--- WRITTEN EXERCISE ---
Convert the listing, from the line with "1341x859 pixels." up to and including the last line, into a JSON list of strings with one string per line and no blank lines. Leave out the pictures.

--- GIVEN ENTRIES ---

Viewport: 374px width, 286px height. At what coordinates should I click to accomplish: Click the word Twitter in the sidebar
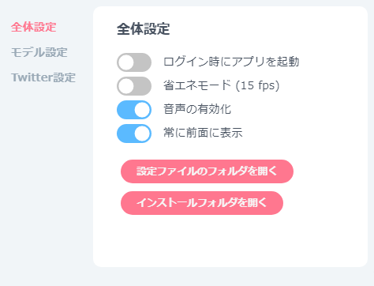tap(32, 77)
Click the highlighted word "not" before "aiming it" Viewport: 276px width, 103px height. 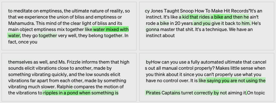click(x=223, y=93)
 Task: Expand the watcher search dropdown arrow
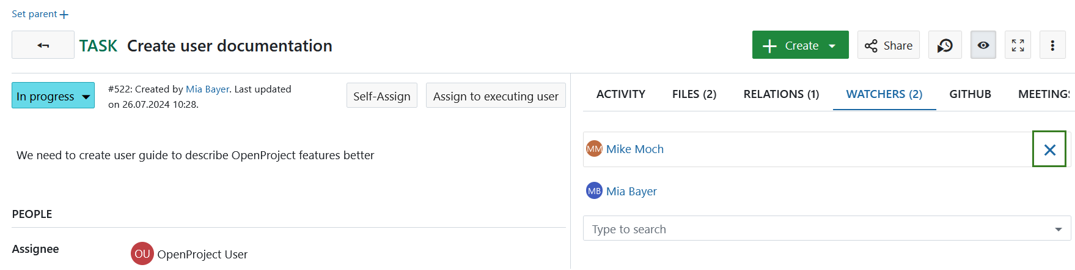tap(1058, 229)
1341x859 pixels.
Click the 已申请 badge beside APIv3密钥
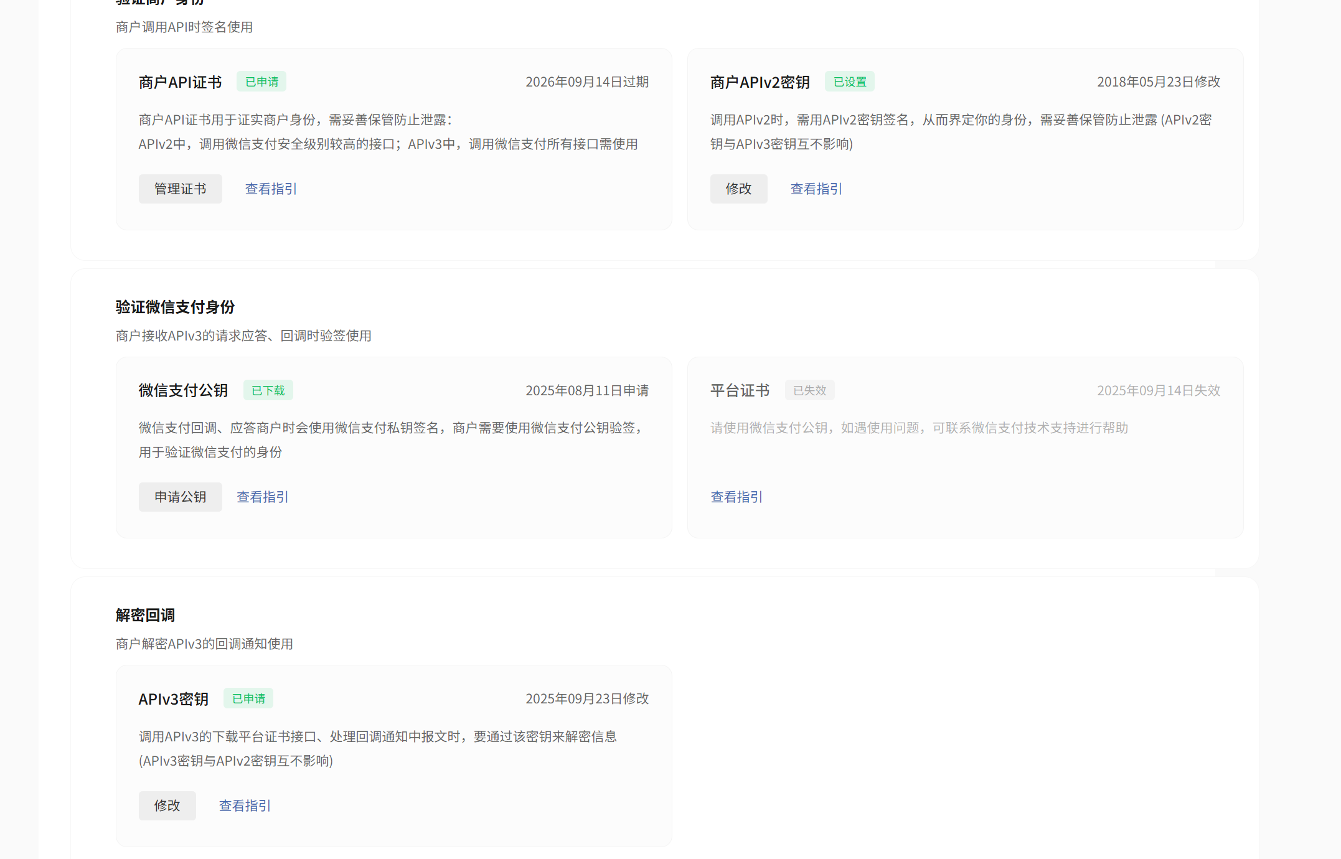click(x=248, y=698)
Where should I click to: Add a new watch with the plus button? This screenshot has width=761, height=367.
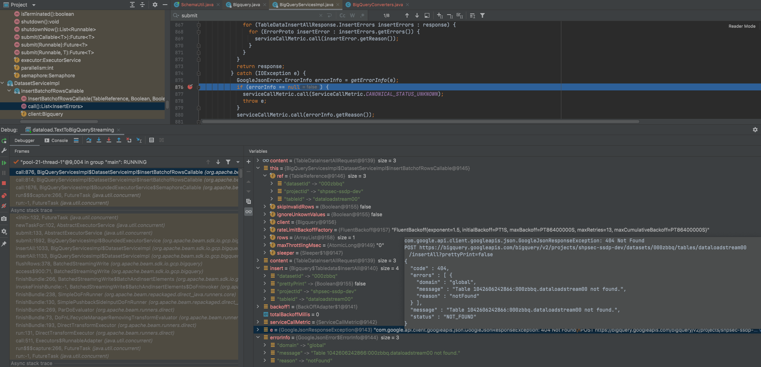click(248, 162)
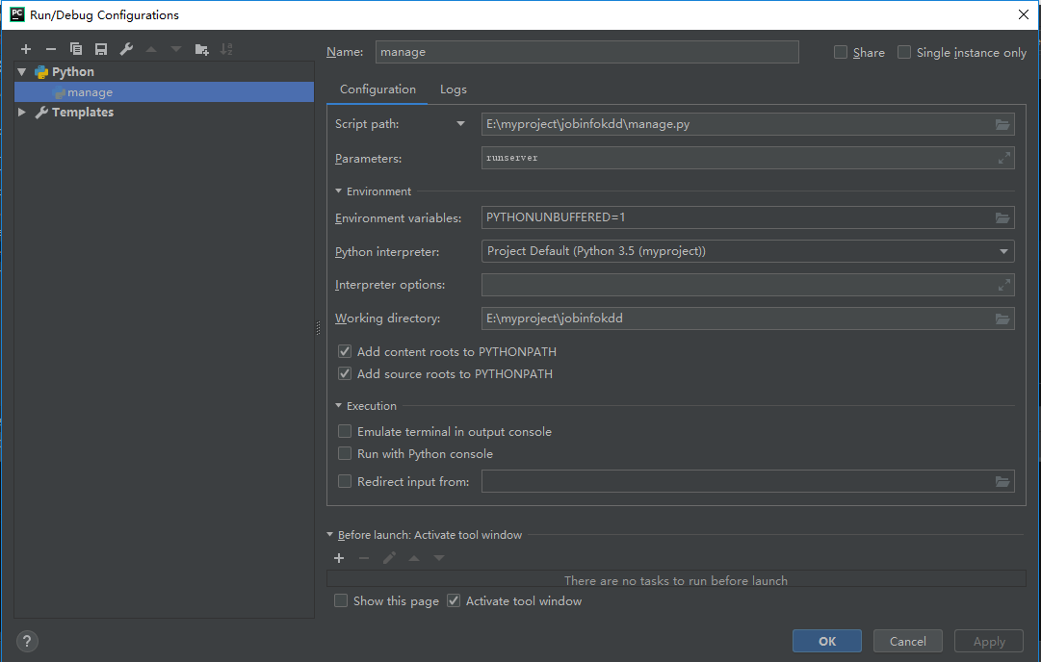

--- SOLUTION BELOW ---
[
  "1341x859 pixels.",
  "Click the 已申请 badge beside APIv3密钥",
  "click(x=248, y=698)",
  "Where should I click to: Add a new watch with the plus button? This screenshot has width=761, height=367.",
  "click(248, 162)"
]